→ Page text:
John Humphrys - Steve Jones definition of evil is crazy

In a Guardian article (May 2007) Steve Jones was in a discussion with Martin Rees and Richard Dawkins. Prof Jones discussed the problems he comes across when teaching students with Islamic backgrounds.

"To a man and to a woman, there are parts of science they will not accept.

"That means that, in their early lives, they have been told deliberate lies by people who, I'm sure, know they are deliberate lies. I don't care how charming they are, I don't care how pleasant they are, these people are evil.

"What's true for imams is, more or less, true for bishops."
Letters, May 30
Prof Steve Jones describes imams and bishops as "evil". Could he give us the scientific definition of evil?
Lizzi Collinge
Lancaster
http://www.guardian.co.uk/letters/story/0,,2090785,00.html

Steve Jones (Letters, May 31)
Lizzi Collinge (Letters, May 30) asks for my definition of "evil". How about "telling lies to children"; the universal habit of all religions through the ages?

→ Source data:
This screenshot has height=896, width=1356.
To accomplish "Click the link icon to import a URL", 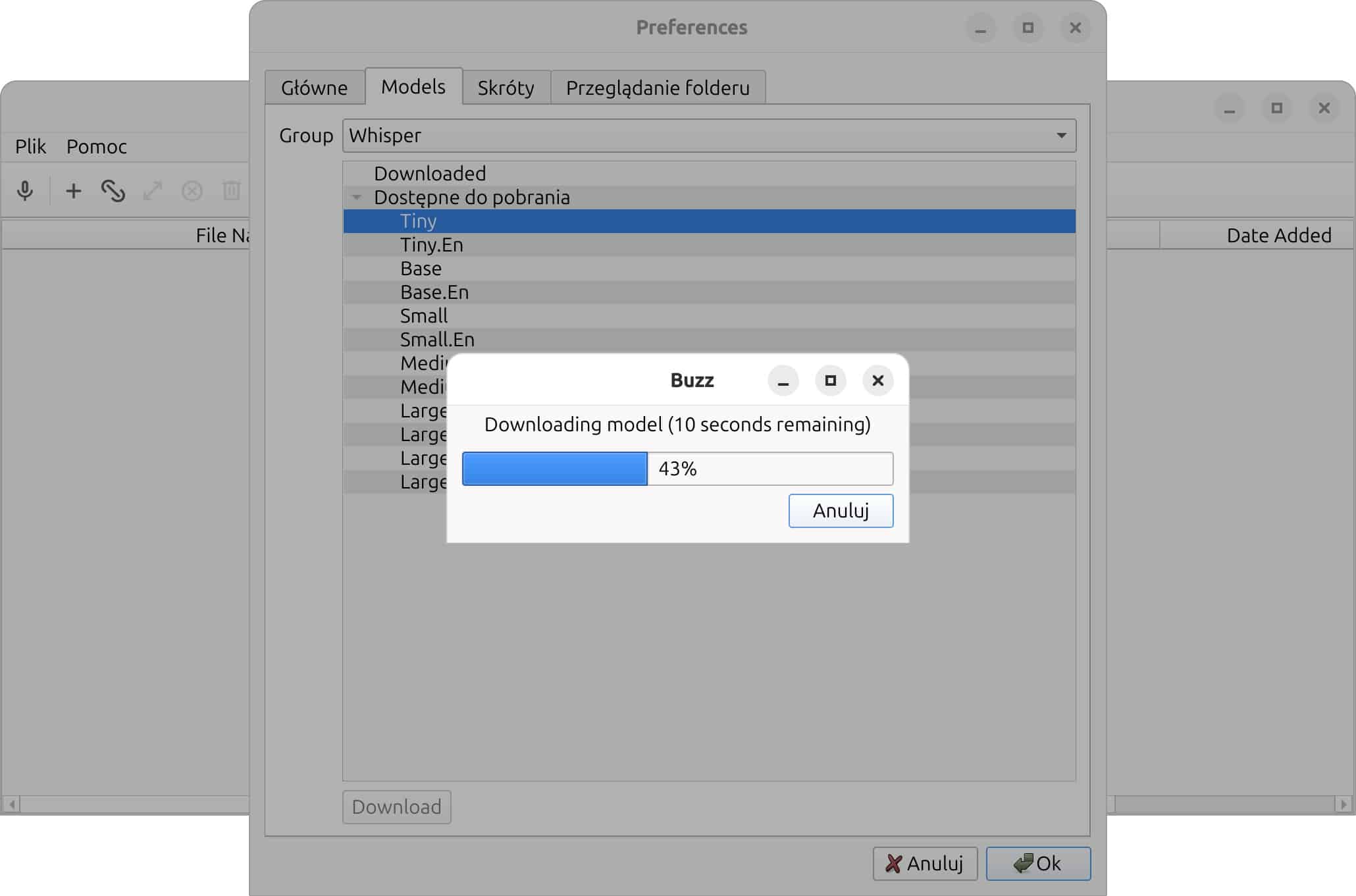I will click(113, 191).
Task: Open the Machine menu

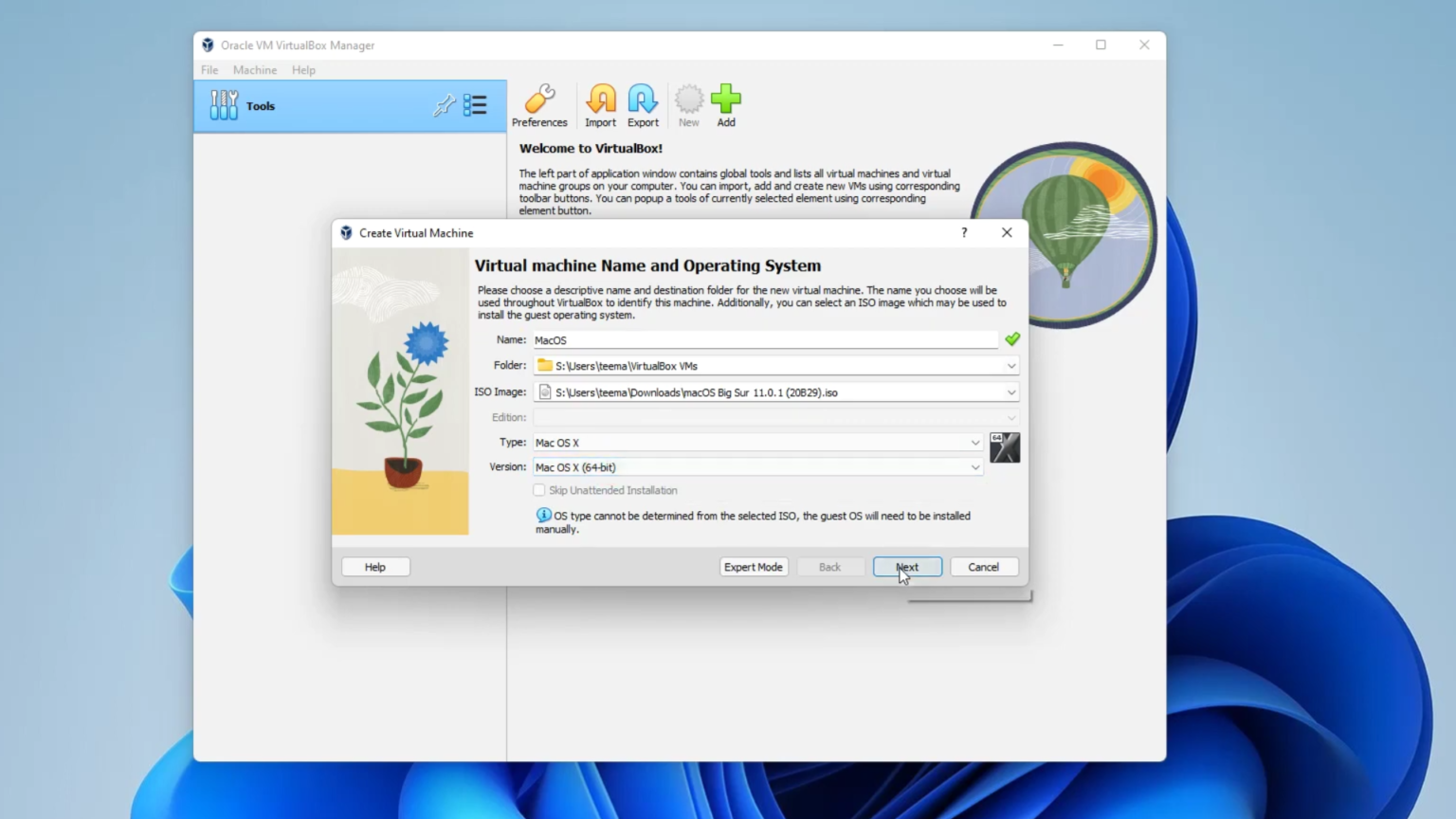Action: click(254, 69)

→ Stated task: Copy the passage from the letters page above word for word, from "John Humphrys - Steve" up to and including "people are evil.".

→ Exercise solution:
John Humphrys - Steve Jones definition of evil is crazy

In a Guardian article (May 2007) Steve Jones was in a discussion with Martin Rees and Richard Dawkins. Prof Jones discussed the problems he comes across when teaching students with Islamic backgrounds.

"To a man and to a woman, there are parts of science they will not accept.

"That means that, in their early lives, they have been told deliberate lies by people who, I'm sure, know they are deliberate lies. I don't care how charming they are, I don't care how pleasant they are, these people are evil.